Defending against authentication attacks using IP Blocking

system

Anyone who administers a publicly accessible server will know that it almost immediately will start getting attacked by brute force logon attempts.

One way of defending against this can be to block the IP address that is attacking your system.

In this article, we will set up triggers to automatically block IP addresses that are trying to brute force this logon.

To do this, we will first set up an authentication alert, which will then be chained to a Block IP trigger.

 

Create an Authentication alert

We will first set up an authentication alert as this trigger's threshold settings will be very useful here.

1. Navigate to Triggers and click the Create button.

2. Give the trigger a name, such as Authentication alert. In the Event, start typing Authentication and select it from the list that appears. Set Triggers On to Failure. For Triggers Task, enter Generate Alert.

 

3. Click on the Threshold tab.
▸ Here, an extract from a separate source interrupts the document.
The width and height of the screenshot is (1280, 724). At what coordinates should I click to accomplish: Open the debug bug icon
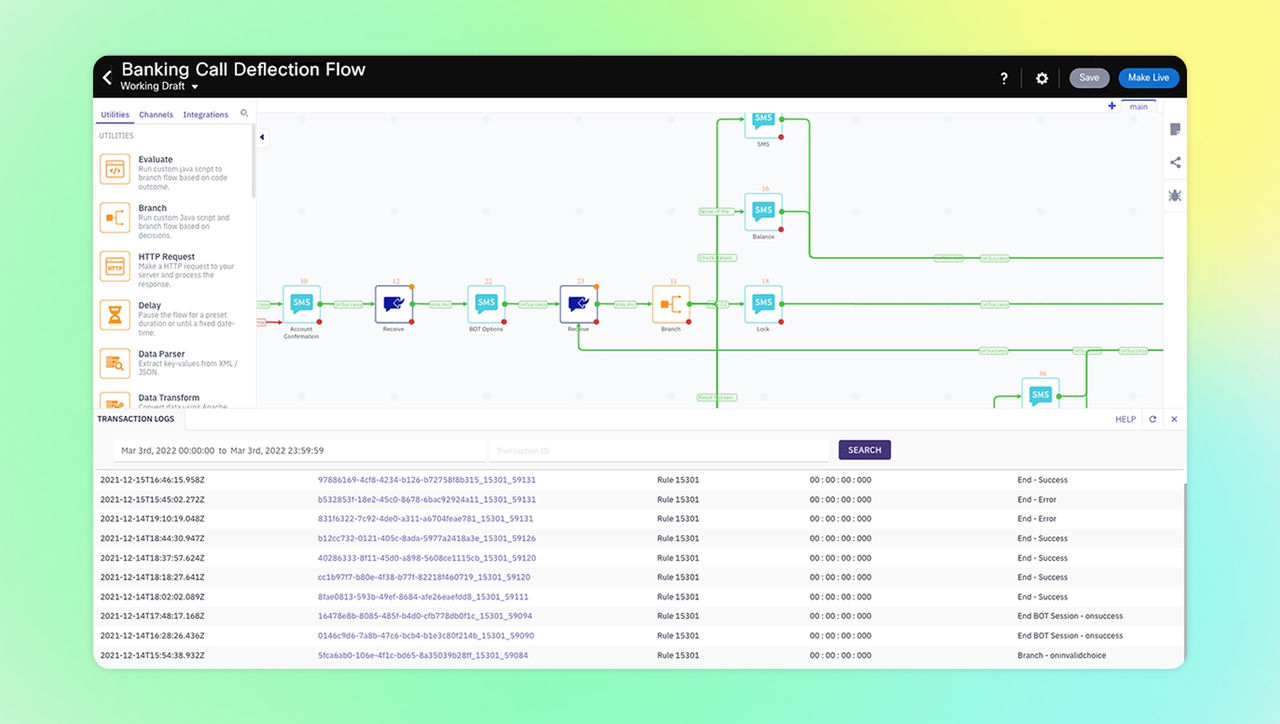(x=1175, y=195)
We need to pick a reasonable threshold and timeout here. Attacks tend to come in quite quickly, so let's set the Alert Threshold slider to 2 and the Threshold Timeout to 1 minute. We'll set the Reset Delay here to 120 seconds, which can limit the number of alerts that may be generated at any time. 

 

4. Click the Key tab. Here we choose which keys all need to match to increase the alert threshold count. We'll be looking for attempts with the same username from the same IP against the same authentication scheme. So, select Current User, Authentication Scheme and IP Address.

 

5. Click the Warning tab. We can type in the text that will appear in the alert. The attributes we used for the key can be useful here to give the administrator useful information, which can be selected with the ${} button.
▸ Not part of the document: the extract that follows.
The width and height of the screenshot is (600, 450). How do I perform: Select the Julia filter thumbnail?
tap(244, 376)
6. We shall set the Warning Text to: Too many authentications from IP ${attr.ipAddress} for user ${attr.principalName} on scheme ${attr.scheme}

 

7. Click Create to finish creating the Trigger.

 


Creating a Block IP trigger

1. Expand the newly created Authentication alert resource, a visual representation of the trigger flow will appear below it.

2. Click the plus icon in the red Authentication alert box to chain a new trigger from this one.

 

3. Give the trigger a name (Block IP address). The Event will already be filled out because we have chained this trigger.

4. Set the Triggers On to Success. For Triggers Task, set it to Block IP Address.

 

 

5. Click the Block tab and select the ${event0:attr.ipAddress} attribute for IP Address and click the + to add it to the list. Set the Length to 30 to block the offending IP for 30 minutes.

6. Click Create to finish creating the resource.

 

7. Click the Authentication alert trigger again, the trigger flow will update as above.

 

Testing


On the web UI attempt to log in as a user with an incorrect password 2 times in succession. Then navigate to Audit Log in the browser UI.

You will see the Failed authentication attempts, followed by the Alert, followed by a Successful Block IP event.